## What is expected
Between the line containing "This screenshot has width=1559, height=974." and the line containing "Click the red M1 timeframe indicator square" lies a run of lines; give that run again exactly, with both of those lines, and nothing else from the entries below.

## Task material
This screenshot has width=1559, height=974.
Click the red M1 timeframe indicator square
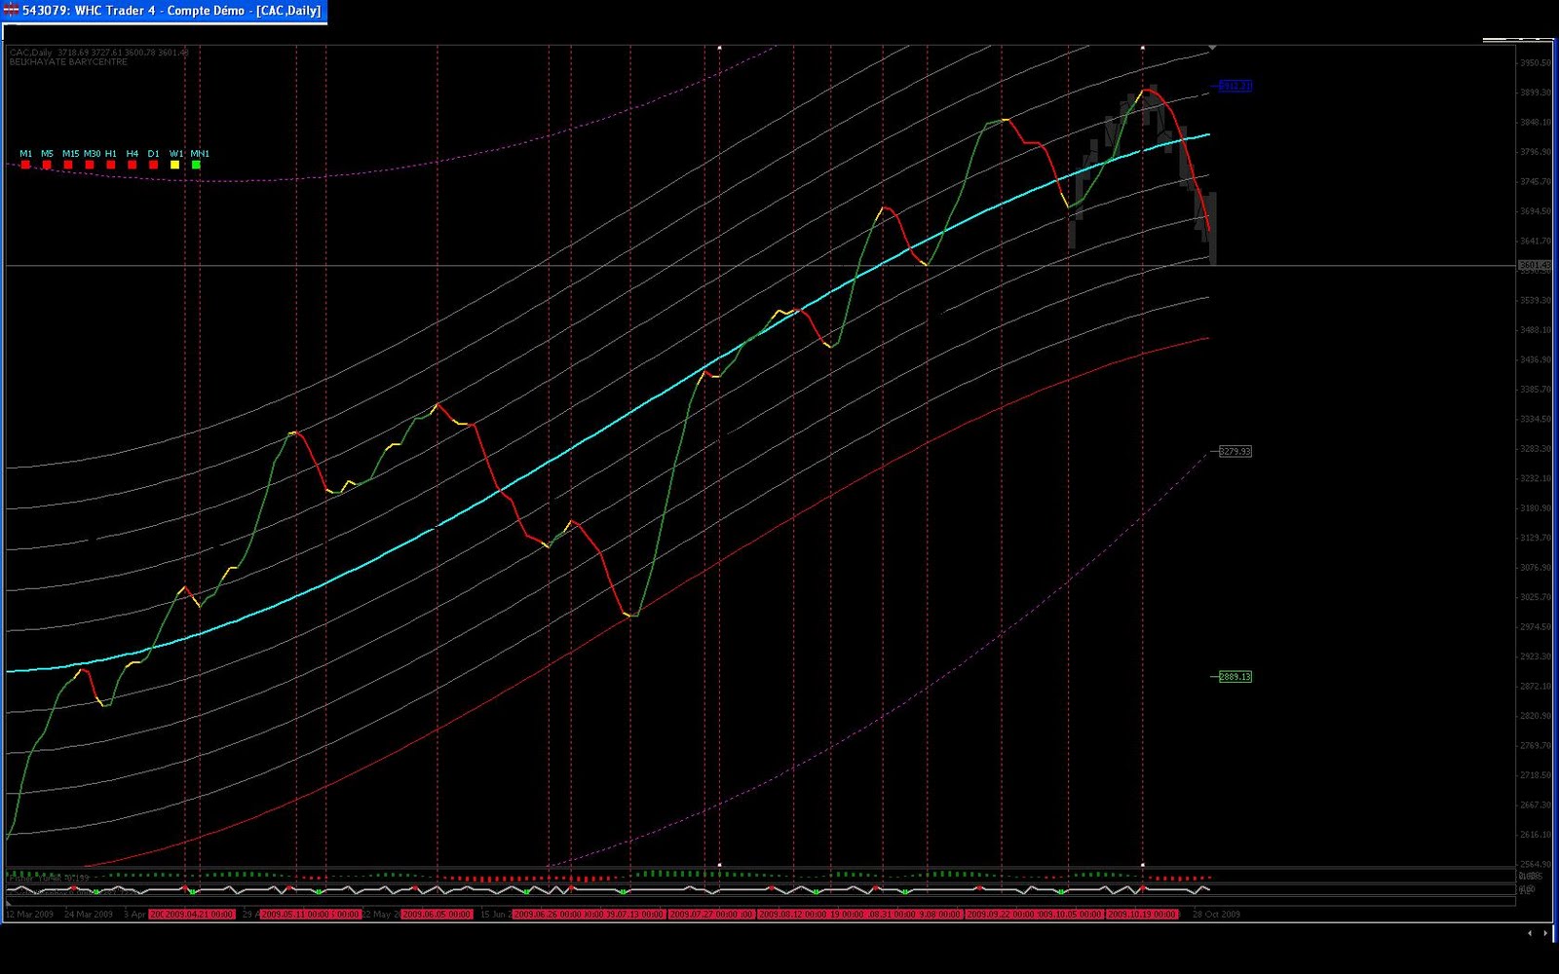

--

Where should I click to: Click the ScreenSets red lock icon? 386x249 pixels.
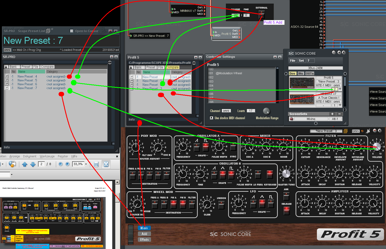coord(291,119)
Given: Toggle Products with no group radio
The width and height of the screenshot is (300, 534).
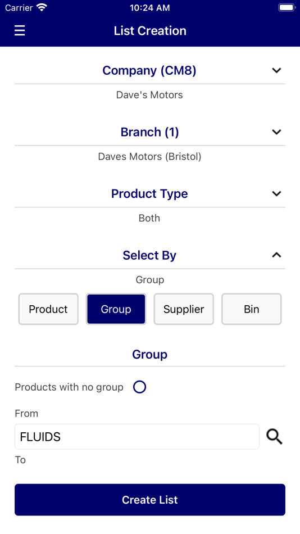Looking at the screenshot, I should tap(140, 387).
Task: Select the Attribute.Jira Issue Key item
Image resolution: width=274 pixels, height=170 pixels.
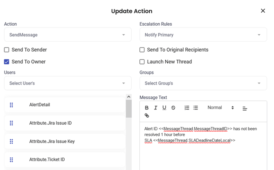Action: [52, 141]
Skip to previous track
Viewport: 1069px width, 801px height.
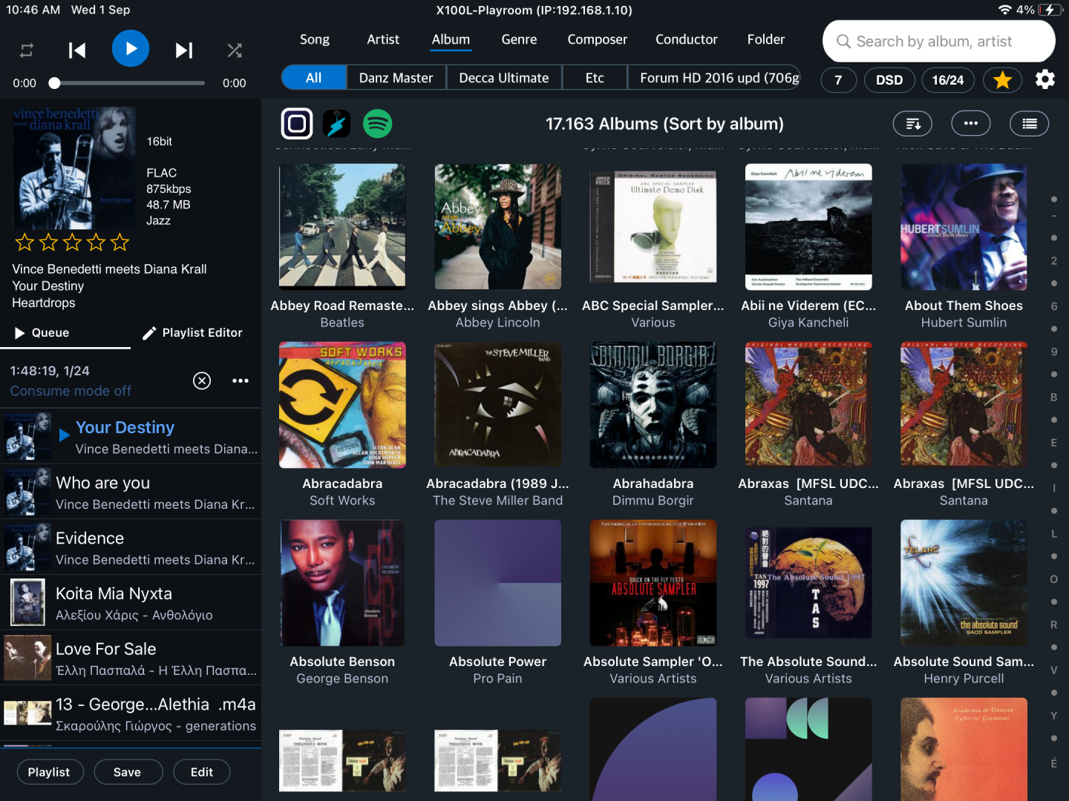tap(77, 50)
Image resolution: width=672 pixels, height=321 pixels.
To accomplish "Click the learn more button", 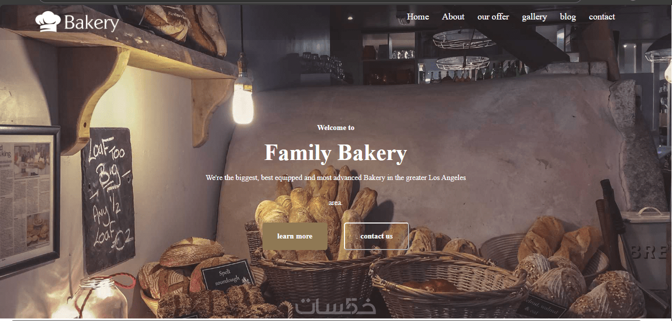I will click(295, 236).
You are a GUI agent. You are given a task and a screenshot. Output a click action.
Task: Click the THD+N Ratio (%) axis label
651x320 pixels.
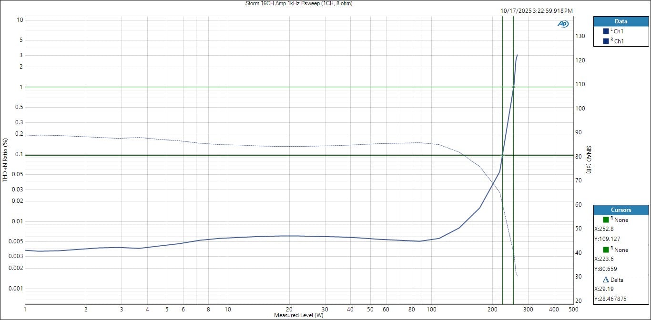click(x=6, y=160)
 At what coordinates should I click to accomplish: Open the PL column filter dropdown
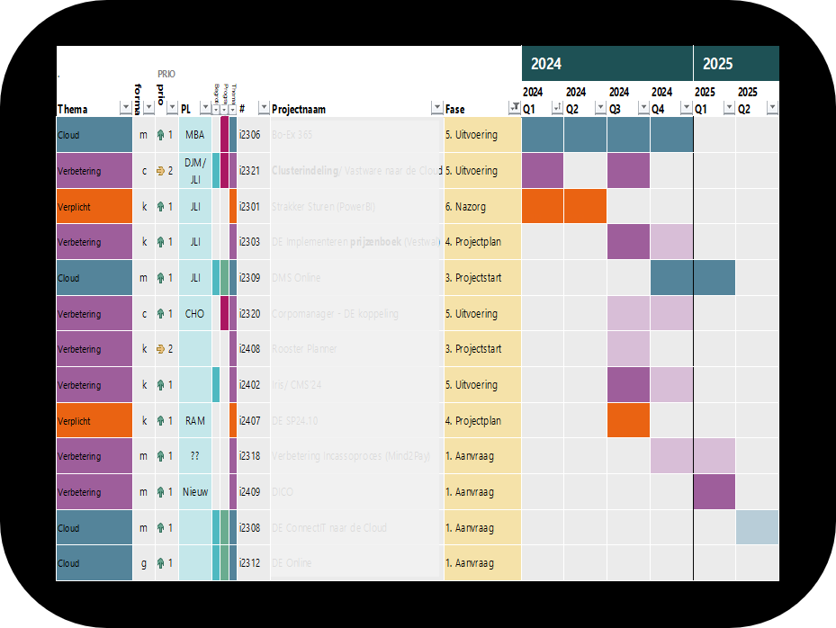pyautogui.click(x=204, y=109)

## Written reply
This screenshot has width=1559, height=974.
Click the red M1 timeframe indicator square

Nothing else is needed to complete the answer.